Let’s see some examples of the tutor
tool in action. Assume that a new user wrote the following foo.lgt
source file:
:- object(foo).
:- public(bar/0).
bar :-
baz(a).
baz([]).
baz([_| _]).
:- end_object.
The Logtalk compiler will diligently print the following warning:
?- {foo}.
* No matching clause for goal: baz(a)
* while compiling object foo
* in file /Users/pmoura/foo.lgt between lines 4-5
*
% [ /Users/pmoura/foo.lgt loaded ]
% 1 compilation warning
true.
This particular warning is reasonably self-explanatory. Still, if we preload the tutor
tool, we will get instead:
?- {tutor(loader)}.
...
% (0 warnings)
true.
?- {foo}.
* No matching clause for goal: baz(a)
* while compiling object foo
* in file /Users/pmoura/foo.lgt between lines 4-5
* Calls to locally defined predicates without a clause with a matching head
* fail. Typo in a predicate argument? Predicate definition incomplete?
*
% [ /Users/pmoura/Desktop/foo.lgt loaded ]
% 1 compilation warning
true.
In this case, the tutor
tool not only explains the consequence of not fixing this warning but also makes some suggestions on possible causes. Besides an opportunity to explain language semantics, as in the above example, the tool can also leverage the compiler linter to introduce e.g. coding guidelines:
* Non-terminal name in camel case: noMoreTokens//0
* while compiling object naming
* in file /Users/pmoura/logtalk/examples/errors/warnings.lgt at or above line 464
* Coding guidelines advise the use of underscores
* to separate words in non-terminal names.

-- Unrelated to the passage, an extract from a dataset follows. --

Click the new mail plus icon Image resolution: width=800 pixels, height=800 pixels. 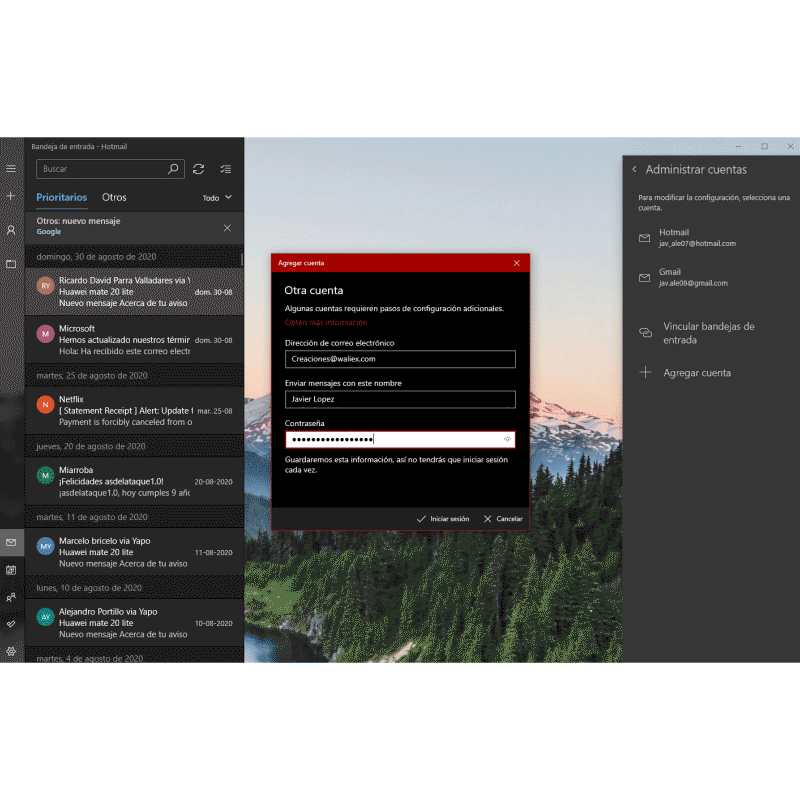(11, 197)
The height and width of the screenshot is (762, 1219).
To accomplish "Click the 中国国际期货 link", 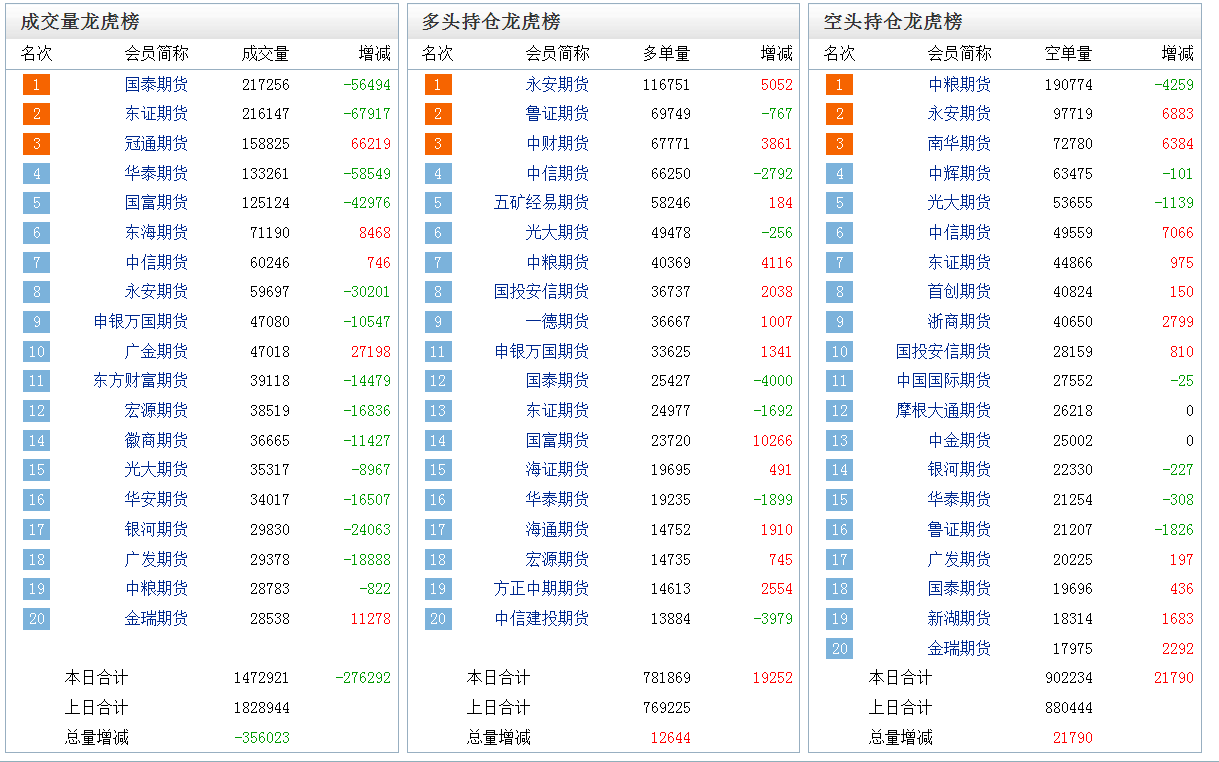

Most errors messages are also extended with explanations and suggested fixes. For example:
! Permission error: modify object_alias baz
! in directive uses/1
! in file /Users/pmoura/logtalk/examples/errors/modify_object_alias.lgt between lines 23-26
! This name is already declared as an alias to another object.
! Typo in the alias or the object name?
Hope you enjoy this new tool, specially if you’re learning Logtalk or using it in a classroom. The tool is still in development and there may be some compiler warning and error messages that are not yet explained or whose explanations can be improved. As always your feedback and suggestions are most appreciated.
P.S. You can get a good overview of the tool by playing with the errors
example, whose purpose is to illustrate compiler errors and warning messages.